The galaxy shown on the right is Messier 77 (NGC 1068), and is pictured here from the SEDS archive. This is a member of the next class of spiral, the Sb. The bright centre contains young stars, while the areas further away from the middle have older stars. The spiral arms are less tightly wound than for the Sa galaxies and the middle is smaller. Most spiral galaxies are Sb types.
Finally we come to the Sc class of spirals. These galaxies, like NGC 2997 (right, from AAO) have very open, "untidy" spiral arms and small centres. They have more gas and dust than any of the other spiral galaxy types. If you look along the spiral arms, you can see small red patches. These are glowing clouds of gas and dust where stars are being formed.
Rings and Bars
There are another type of spiral galaxies called “barred spirals”. These have a bar of stars stretching through the middle of the galaxy, and the arms start to spiral from the end of this bar. These galaxies are given the letters SB instead of S, and astronomers think that the Milky Way is one of these. Barred spirals are labelled in the same way as normal spirals, depending on how their arms and centres look. A good example of a barred spiral is M 83(right, taken by AAO). This galaxy is one of our nearest neighbours in space, lying at a distance of around 12 million light years (this means the light we see from the galaxy tonight started out on its journey to us over 12 million years ago!)

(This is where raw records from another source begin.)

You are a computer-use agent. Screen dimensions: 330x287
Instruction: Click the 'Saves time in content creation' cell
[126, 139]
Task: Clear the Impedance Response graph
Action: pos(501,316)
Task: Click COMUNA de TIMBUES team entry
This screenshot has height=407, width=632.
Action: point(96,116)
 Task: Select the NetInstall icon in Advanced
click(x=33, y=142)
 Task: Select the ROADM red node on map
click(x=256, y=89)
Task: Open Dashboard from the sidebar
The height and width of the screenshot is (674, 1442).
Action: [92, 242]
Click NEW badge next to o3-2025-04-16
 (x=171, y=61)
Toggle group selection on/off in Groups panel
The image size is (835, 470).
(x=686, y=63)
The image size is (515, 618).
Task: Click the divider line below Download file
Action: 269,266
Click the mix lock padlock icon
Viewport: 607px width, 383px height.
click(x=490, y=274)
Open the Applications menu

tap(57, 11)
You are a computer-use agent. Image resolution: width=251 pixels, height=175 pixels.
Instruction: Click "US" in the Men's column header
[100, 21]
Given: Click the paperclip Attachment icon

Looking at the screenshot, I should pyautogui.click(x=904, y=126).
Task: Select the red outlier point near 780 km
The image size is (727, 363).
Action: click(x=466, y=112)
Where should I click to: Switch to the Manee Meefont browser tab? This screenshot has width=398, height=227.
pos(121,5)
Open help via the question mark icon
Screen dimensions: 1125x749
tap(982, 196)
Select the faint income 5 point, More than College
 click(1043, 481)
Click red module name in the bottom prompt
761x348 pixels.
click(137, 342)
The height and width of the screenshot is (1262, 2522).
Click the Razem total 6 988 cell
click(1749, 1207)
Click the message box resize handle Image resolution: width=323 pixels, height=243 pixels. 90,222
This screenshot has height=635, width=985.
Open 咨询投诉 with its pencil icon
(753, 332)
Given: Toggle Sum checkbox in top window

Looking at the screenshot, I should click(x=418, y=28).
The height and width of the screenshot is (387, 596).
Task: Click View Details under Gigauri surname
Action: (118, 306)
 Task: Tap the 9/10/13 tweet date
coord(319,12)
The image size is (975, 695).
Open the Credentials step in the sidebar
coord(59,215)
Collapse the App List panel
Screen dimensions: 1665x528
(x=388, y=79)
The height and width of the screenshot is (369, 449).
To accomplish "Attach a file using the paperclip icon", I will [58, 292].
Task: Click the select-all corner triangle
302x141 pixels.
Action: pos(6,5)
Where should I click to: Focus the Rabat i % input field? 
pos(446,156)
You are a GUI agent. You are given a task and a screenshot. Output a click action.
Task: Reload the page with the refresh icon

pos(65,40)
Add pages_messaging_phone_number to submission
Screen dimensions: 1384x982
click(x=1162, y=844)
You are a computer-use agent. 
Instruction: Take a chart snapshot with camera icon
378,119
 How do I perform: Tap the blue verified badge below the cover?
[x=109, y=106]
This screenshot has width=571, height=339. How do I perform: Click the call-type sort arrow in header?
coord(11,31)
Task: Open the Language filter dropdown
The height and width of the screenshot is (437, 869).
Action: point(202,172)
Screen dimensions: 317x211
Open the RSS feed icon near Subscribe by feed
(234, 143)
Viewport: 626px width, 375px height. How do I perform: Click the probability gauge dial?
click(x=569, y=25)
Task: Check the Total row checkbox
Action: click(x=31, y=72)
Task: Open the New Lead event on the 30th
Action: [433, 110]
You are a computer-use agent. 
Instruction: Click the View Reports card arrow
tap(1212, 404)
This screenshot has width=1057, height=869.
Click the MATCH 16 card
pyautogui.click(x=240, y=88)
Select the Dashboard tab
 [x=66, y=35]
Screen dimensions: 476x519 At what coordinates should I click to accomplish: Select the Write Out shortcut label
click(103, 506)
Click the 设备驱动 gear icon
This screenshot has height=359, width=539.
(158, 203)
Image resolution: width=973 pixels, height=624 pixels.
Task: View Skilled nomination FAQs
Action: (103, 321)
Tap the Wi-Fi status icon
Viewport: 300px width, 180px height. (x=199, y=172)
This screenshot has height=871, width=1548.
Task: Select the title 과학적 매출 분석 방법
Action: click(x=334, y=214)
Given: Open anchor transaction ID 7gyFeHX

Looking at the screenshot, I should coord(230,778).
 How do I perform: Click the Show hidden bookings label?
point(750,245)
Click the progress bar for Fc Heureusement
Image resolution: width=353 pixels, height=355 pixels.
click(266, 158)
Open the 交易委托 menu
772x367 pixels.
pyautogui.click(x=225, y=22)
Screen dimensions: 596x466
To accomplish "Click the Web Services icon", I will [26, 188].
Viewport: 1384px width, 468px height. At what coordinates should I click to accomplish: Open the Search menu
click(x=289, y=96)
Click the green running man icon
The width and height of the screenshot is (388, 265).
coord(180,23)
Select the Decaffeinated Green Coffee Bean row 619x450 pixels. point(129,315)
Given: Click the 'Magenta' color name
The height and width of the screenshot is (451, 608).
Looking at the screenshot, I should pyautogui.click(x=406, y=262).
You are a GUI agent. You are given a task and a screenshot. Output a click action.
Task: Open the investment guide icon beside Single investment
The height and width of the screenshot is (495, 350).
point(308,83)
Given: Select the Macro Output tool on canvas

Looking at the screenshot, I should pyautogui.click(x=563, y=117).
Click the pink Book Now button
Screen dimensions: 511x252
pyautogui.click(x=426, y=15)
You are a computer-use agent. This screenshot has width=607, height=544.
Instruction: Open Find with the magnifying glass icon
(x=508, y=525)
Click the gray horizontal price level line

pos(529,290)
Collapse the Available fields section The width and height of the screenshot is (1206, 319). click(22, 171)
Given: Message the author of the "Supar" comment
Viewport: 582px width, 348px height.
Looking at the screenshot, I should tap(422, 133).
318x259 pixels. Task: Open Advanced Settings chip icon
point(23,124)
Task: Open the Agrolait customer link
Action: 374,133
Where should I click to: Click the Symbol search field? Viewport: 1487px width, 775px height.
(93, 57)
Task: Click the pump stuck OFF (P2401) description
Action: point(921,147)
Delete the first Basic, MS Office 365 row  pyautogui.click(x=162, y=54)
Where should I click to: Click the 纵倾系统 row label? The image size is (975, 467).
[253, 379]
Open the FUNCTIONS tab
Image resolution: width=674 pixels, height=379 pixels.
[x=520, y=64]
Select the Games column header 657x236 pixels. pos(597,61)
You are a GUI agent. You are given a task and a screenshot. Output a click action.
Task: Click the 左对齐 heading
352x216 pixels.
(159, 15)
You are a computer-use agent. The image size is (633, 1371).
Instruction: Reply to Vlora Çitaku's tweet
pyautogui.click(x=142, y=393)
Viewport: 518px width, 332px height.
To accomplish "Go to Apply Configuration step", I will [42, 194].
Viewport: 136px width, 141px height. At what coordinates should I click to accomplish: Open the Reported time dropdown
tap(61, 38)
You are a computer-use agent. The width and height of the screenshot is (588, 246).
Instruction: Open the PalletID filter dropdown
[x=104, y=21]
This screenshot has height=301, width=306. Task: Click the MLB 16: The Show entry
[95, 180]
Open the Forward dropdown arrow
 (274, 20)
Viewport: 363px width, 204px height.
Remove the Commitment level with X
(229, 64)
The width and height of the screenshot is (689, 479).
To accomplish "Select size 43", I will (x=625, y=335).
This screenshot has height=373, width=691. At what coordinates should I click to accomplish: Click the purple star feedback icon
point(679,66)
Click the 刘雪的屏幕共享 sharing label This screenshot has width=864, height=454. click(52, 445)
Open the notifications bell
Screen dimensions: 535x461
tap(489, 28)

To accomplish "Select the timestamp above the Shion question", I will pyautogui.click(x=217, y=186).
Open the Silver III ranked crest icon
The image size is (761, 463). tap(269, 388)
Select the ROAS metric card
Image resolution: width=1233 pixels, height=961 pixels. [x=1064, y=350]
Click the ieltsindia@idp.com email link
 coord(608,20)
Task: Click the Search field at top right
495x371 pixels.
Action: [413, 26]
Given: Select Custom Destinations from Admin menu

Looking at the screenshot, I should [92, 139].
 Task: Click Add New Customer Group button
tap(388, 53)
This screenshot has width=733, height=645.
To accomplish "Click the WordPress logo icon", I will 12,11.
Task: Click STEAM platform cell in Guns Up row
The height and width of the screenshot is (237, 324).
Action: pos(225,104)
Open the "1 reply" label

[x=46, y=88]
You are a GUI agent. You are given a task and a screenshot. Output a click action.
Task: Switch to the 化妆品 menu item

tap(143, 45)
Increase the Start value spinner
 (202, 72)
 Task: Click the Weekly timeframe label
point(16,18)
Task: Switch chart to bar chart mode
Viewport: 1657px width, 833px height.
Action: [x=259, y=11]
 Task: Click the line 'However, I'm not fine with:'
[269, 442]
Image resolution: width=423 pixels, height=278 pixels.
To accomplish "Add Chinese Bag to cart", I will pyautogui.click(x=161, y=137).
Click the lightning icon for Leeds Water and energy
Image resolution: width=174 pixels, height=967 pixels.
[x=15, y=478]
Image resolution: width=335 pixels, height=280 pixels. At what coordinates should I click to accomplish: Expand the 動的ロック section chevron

As well as bars, some galaxies have rings around their centres. One of these galaxies is NGC 2523 (left, from the Digital Sky Survey). Here we can see the ring around the middle, and the bar that passes through the centre, touching the ring on opposite sides. Spiral arms begin at the point where the ring and bar meet.
What are the spiral arms?
The spiral arms are the areas where stars are formed. Here we find the hottest, youngest and brightest stars, and this is why we can see the arms so clearly. Along with fully formed stars, we find hot glowing clouds of gas and dust called “nebulae” where stars are born.